If a population has always contained 1,000 individuals and, over a thousand-year period there have been 500,000 births and 500,000 deaths, then (ignoring phasing effects) the average lifespan of the population will be two years. Even if 999 individuals live 1,000 years and the other 499,001 individuals live for 63 seconds each, the average lifespan would still be two years.
Likewise with lifetime birth rates. If there are 1,000 individuals and, over the course of a decade, one of them has 5,000 offspring and the others have zero, the average birth rate would be five per decade.
These averages are completely unaffected by distributions. It may well be that they do not represent typical members of the species, but numerically they are what they are.

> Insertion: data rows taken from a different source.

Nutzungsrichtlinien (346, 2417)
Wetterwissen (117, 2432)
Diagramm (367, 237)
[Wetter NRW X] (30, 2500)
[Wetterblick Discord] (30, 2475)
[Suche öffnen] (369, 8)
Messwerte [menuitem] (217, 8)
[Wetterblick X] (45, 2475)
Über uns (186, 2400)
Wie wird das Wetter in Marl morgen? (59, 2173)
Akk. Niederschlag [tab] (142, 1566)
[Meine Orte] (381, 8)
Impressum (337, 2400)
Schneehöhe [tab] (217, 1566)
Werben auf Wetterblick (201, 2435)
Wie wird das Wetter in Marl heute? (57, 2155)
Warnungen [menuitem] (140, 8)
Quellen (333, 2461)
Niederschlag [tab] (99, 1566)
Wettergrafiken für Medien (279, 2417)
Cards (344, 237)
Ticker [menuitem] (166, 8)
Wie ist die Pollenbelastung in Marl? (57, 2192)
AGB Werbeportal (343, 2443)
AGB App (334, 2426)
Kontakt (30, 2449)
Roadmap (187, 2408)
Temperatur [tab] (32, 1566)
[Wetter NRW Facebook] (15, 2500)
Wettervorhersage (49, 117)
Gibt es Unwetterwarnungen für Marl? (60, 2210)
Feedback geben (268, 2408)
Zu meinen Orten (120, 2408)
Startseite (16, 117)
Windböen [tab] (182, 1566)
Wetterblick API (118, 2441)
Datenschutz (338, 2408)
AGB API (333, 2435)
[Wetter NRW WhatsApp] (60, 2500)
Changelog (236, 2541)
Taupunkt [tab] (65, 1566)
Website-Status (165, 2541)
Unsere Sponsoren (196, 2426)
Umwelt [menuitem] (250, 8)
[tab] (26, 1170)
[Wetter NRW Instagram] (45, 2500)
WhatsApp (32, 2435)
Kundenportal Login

Typically in a wild population death rate is a function of age. I can't post a plot, but consider death rate per age group vs. age. I'll use a step function for simplicity. The death rate for 0-2y/os is 0.4. The death rate for 18-20y/os is also 0.4. The death rate for 2 year periods in between is 0.025. The average lifespan is 10 years, but the death rate over those ten years is 0.5, the same as the birthrate in this thread.
In such situations as hard winters, drought, predators and hunting the death rate is also proportional to the number of animals present and the magnitude of the adverse situation. As the number of animals goes up, the death rate increases.
These complicaitons were simply left out of the problem. They are implied by the givens. There's no reason to claim contradiction.